[Stored items]
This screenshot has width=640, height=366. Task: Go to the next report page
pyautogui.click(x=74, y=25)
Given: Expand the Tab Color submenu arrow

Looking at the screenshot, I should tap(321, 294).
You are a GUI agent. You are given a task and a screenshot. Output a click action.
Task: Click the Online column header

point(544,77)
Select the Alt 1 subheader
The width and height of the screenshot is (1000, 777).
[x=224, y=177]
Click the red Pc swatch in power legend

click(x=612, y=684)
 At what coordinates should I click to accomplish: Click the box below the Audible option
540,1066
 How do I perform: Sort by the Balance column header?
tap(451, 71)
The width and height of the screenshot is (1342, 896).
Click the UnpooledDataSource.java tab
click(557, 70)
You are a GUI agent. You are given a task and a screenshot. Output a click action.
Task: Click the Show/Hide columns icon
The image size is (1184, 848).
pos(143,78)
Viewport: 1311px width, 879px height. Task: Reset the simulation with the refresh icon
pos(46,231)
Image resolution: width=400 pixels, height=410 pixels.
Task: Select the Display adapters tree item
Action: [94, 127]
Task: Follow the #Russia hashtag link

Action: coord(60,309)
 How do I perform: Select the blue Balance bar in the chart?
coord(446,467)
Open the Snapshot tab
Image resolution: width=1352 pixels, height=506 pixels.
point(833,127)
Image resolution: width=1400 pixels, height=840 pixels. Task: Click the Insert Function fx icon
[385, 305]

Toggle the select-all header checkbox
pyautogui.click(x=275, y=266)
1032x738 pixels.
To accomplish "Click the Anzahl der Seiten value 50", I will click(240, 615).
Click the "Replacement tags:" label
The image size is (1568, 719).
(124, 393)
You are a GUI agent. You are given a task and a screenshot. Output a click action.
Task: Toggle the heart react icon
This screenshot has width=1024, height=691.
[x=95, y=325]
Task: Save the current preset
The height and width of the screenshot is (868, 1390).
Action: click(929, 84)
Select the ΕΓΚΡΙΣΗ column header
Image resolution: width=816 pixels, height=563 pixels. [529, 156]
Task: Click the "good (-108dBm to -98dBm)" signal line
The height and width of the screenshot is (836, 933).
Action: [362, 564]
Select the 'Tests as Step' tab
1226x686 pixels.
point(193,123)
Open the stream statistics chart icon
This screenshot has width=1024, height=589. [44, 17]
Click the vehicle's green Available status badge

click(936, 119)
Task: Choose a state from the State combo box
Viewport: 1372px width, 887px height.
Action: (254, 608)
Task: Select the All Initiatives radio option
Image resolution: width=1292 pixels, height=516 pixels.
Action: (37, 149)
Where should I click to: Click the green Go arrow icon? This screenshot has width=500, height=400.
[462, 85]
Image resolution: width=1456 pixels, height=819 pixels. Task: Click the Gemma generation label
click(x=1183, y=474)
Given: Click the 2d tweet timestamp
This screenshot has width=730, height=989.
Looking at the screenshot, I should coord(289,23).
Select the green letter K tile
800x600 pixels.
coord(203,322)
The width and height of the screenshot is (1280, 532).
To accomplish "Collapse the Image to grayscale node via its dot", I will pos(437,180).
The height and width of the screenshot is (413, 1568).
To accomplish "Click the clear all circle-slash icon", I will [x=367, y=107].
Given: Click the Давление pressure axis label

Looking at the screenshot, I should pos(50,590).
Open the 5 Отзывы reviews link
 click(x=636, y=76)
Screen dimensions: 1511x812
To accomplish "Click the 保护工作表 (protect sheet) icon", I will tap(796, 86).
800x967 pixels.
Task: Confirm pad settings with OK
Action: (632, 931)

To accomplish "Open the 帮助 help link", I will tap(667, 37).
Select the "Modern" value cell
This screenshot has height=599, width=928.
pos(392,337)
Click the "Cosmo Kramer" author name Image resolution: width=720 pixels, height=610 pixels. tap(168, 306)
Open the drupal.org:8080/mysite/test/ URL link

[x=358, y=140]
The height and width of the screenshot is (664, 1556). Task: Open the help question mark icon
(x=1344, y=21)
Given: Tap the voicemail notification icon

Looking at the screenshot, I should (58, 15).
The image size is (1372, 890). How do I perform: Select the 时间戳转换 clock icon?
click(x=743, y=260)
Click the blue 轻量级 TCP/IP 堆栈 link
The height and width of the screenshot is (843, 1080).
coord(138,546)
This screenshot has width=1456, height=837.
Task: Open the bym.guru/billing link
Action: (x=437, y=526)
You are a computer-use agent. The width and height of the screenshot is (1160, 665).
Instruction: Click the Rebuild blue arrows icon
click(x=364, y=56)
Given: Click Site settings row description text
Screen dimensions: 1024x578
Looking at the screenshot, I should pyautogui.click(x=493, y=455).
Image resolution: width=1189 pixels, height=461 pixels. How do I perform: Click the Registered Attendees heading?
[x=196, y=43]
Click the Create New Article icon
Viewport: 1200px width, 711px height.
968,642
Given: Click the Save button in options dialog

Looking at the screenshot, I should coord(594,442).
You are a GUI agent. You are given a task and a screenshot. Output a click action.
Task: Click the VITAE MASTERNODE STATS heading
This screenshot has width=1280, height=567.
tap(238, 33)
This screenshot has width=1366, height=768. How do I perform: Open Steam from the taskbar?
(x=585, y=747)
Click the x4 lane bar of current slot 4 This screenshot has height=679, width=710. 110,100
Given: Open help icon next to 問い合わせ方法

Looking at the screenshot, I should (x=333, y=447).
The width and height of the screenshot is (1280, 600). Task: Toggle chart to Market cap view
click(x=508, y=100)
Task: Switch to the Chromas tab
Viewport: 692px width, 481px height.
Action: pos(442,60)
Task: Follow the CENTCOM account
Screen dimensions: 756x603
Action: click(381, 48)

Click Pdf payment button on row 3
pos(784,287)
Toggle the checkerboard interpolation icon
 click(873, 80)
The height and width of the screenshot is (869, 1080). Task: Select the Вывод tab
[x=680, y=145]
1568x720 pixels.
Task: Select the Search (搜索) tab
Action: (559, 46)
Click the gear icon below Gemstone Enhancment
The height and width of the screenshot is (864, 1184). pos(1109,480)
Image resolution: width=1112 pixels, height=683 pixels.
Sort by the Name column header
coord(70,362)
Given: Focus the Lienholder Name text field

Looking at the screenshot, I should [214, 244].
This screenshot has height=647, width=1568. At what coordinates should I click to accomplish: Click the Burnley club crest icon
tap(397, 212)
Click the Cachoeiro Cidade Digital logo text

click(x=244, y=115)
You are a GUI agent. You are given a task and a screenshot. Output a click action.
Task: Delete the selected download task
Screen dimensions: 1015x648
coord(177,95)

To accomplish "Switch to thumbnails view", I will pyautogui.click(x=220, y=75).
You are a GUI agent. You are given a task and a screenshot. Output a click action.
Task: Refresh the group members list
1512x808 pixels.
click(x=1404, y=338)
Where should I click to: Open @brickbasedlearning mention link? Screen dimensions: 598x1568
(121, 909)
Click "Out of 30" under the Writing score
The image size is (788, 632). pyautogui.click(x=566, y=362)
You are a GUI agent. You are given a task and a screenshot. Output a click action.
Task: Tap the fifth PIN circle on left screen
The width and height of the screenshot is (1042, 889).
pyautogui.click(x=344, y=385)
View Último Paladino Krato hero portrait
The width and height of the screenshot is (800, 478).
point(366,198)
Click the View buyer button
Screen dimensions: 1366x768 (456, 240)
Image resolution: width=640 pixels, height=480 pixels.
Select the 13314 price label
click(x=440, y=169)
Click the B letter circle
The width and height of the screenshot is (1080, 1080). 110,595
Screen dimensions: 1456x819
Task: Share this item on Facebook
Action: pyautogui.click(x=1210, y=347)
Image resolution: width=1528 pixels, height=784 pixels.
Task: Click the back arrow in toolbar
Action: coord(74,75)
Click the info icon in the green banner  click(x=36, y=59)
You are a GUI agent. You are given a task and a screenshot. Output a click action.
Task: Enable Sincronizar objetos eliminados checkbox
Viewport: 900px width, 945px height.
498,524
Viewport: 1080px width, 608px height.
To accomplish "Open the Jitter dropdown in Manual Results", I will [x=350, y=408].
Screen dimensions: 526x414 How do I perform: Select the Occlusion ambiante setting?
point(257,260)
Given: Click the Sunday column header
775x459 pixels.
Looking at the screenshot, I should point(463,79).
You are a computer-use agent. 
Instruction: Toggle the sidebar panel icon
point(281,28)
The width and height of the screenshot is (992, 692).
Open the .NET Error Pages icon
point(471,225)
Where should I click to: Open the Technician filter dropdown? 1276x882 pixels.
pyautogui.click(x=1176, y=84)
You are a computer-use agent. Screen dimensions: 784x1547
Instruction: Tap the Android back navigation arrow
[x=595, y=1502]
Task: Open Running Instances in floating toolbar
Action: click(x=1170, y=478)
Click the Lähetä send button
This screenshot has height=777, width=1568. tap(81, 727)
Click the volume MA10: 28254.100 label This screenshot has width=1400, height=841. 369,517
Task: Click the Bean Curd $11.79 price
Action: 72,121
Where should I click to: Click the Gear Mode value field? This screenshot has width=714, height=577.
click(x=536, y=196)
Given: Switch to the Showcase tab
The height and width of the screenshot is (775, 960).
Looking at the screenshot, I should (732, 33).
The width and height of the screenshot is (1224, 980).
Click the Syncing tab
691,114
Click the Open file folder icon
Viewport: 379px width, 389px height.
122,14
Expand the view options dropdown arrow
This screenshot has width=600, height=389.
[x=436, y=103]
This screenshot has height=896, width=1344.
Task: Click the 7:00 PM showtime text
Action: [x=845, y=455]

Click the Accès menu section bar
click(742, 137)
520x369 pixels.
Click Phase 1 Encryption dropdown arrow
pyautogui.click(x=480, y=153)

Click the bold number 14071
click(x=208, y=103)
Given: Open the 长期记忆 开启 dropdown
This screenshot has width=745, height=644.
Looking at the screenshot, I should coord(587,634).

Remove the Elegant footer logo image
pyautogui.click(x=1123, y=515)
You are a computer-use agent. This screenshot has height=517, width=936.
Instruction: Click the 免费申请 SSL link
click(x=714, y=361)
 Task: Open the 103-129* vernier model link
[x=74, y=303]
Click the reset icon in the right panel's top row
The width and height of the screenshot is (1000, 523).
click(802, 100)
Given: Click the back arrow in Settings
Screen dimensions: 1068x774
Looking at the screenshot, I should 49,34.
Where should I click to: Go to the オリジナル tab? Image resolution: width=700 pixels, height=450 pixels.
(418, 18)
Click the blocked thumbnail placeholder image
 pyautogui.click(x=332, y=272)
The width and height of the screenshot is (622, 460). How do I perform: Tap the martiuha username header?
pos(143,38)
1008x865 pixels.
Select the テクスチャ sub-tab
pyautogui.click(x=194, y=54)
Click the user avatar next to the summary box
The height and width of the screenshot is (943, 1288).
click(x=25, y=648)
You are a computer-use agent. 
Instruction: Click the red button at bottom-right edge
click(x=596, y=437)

» **Problem to work on**:
Would you copy all lines in the records where the string "Switch" appears?

» **Exercise result**:
Task: Switch to the Chromas tab
To accomplish "Switch to thumbnails view", I will pyautogui.click(x=220, y=75).
Given: Switch to the Showcase tab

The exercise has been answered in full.